» **THE INPUT**:
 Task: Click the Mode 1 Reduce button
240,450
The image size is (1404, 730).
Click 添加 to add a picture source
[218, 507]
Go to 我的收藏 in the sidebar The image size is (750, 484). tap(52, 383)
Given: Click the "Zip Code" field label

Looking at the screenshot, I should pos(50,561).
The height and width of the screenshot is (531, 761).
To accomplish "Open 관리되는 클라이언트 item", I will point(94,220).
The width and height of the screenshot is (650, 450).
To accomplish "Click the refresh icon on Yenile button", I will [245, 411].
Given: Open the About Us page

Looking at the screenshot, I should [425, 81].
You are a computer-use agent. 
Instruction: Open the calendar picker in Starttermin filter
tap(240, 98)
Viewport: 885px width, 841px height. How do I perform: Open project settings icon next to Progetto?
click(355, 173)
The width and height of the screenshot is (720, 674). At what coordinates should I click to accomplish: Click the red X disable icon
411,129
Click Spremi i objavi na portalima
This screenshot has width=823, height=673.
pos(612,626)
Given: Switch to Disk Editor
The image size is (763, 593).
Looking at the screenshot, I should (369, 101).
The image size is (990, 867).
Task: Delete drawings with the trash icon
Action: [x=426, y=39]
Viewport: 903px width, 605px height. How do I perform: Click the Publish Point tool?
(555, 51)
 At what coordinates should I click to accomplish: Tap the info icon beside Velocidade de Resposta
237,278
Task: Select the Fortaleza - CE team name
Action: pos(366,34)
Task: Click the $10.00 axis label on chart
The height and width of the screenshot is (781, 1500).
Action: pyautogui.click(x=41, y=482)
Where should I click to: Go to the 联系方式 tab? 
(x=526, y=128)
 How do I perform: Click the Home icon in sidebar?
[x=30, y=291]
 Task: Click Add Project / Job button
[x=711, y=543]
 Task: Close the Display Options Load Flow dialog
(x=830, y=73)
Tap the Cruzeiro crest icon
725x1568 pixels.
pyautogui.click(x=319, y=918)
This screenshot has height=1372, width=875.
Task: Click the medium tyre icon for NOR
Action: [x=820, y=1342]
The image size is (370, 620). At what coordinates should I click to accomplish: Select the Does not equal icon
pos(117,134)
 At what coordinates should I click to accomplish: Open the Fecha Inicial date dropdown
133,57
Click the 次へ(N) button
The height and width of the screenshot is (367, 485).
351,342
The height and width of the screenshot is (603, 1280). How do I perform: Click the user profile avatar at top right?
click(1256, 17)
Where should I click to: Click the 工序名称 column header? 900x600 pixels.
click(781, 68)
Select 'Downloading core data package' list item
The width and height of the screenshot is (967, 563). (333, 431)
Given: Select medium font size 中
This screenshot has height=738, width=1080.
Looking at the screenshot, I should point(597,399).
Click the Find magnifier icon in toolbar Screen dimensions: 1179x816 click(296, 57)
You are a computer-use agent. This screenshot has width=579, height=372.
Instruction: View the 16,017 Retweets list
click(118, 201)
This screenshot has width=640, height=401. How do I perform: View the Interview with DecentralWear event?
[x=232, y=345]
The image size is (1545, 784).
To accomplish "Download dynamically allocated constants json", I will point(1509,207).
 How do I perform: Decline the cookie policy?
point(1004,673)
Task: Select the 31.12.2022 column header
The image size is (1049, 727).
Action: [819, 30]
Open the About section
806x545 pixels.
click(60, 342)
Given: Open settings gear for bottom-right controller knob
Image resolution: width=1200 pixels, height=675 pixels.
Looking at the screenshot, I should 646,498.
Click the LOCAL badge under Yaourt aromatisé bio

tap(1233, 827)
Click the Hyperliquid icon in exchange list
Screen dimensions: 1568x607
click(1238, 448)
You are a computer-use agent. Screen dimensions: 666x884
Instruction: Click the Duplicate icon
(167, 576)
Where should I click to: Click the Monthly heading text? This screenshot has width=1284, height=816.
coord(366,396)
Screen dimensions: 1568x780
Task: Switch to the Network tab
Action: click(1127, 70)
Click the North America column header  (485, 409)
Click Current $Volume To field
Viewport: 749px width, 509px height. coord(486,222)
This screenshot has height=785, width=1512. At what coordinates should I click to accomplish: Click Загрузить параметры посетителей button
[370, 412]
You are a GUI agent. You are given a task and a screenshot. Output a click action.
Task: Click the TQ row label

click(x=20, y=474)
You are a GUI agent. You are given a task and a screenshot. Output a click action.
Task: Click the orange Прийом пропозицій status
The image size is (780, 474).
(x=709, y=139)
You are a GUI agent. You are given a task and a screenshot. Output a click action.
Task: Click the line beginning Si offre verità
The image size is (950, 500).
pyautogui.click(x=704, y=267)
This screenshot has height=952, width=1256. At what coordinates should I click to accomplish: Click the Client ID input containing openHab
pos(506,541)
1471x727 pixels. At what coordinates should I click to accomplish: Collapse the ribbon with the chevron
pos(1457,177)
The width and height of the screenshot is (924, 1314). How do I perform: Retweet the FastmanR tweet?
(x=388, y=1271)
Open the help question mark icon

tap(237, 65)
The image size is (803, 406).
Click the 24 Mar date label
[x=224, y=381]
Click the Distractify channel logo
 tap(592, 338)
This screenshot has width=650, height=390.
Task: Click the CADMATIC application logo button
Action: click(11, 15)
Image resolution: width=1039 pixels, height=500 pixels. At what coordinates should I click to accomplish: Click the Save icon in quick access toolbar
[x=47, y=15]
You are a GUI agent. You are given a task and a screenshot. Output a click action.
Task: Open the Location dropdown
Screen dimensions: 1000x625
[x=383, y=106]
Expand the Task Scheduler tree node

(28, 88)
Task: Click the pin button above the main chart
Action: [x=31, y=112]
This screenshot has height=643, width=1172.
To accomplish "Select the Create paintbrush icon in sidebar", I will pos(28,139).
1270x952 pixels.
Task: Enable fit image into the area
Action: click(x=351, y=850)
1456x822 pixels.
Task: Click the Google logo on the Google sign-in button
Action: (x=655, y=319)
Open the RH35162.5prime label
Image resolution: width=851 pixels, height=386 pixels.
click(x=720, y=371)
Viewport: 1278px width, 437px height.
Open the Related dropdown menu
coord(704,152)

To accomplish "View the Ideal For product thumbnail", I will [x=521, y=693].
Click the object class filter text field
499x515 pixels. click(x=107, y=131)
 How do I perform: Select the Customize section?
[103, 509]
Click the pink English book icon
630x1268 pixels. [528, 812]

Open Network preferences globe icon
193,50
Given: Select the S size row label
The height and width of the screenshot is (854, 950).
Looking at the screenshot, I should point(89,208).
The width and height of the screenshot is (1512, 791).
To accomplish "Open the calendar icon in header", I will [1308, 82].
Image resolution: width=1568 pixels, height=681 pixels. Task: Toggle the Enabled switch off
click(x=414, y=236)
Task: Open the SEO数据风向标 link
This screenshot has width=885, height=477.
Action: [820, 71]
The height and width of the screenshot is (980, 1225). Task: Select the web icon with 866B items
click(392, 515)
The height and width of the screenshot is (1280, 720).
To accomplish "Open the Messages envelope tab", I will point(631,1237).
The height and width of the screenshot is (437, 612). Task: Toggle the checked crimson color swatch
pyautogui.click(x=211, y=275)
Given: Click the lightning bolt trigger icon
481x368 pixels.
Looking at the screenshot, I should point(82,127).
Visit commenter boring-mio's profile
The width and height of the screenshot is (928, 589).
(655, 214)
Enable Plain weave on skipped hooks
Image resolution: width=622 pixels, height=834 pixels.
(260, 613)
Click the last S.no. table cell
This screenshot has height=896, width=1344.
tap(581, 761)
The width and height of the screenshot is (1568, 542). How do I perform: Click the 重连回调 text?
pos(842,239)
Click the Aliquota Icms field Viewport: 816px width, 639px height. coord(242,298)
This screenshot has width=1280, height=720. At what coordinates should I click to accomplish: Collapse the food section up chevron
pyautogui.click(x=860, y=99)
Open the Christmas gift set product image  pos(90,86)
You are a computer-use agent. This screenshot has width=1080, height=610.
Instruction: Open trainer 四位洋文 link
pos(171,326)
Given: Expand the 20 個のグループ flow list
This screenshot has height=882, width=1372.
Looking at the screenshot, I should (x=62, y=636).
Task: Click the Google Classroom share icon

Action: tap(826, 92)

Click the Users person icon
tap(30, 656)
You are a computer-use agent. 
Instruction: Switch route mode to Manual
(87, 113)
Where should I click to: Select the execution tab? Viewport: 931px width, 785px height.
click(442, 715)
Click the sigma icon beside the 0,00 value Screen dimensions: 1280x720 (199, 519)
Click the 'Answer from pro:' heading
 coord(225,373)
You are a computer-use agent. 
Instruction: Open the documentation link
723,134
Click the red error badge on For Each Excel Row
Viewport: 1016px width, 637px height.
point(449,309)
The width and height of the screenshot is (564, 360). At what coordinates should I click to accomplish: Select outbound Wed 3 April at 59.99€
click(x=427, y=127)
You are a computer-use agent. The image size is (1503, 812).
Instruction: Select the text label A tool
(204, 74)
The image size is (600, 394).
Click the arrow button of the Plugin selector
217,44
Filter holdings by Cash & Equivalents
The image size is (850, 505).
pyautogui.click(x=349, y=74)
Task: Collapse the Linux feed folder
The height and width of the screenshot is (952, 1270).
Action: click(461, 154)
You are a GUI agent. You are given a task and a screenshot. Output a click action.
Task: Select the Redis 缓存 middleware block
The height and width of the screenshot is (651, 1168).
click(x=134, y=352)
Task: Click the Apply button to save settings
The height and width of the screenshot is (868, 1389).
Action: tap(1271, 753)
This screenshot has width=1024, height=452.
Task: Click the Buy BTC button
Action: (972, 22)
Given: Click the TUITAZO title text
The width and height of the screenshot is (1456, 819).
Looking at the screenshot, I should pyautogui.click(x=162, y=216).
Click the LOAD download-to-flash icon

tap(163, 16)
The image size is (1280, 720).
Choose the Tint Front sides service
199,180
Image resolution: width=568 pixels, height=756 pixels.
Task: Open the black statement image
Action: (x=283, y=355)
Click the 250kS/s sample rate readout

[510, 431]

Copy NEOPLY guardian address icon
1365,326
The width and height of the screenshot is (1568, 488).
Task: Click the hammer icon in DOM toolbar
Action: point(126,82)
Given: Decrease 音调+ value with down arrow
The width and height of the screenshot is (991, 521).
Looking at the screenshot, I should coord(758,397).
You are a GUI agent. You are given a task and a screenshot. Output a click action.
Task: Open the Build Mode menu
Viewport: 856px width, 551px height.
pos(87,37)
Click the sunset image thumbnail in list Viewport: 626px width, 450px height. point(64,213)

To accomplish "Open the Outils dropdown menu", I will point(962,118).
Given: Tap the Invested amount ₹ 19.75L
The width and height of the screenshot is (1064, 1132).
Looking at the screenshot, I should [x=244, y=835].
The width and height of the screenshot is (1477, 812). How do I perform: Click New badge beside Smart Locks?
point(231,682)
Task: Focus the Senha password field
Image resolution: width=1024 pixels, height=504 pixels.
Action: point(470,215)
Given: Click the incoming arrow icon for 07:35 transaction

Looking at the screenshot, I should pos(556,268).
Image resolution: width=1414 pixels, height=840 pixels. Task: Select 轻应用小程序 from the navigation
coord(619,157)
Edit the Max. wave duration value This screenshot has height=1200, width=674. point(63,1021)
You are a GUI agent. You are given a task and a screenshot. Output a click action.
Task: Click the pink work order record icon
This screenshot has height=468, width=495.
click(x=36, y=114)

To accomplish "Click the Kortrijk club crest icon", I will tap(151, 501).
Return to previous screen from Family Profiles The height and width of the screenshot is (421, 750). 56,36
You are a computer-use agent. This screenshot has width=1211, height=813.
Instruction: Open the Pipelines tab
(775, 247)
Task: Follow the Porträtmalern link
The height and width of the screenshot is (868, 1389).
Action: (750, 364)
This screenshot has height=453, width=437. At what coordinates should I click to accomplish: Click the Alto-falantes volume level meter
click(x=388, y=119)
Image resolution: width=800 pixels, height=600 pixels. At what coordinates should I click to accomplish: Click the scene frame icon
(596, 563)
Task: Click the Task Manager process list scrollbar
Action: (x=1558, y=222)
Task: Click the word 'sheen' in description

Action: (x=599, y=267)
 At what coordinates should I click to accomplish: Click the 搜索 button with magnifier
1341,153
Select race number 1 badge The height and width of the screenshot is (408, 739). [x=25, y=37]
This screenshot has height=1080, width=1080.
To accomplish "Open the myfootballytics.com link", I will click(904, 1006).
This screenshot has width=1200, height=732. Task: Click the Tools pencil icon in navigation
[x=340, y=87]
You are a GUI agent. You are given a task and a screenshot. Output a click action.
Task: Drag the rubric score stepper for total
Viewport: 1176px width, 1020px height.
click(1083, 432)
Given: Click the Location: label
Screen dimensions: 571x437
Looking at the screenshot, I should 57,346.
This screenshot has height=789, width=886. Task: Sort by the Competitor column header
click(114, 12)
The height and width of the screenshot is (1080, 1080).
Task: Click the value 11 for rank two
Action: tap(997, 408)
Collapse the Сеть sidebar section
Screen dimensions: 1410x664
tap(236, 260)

» **WHAT YOU SHOULD DO**: Pull out every line in the data above that has the word "Location".

» **REPLY TO THE EXERCISE**:
Task: Open the Location dropdown
Given: Click the Location: label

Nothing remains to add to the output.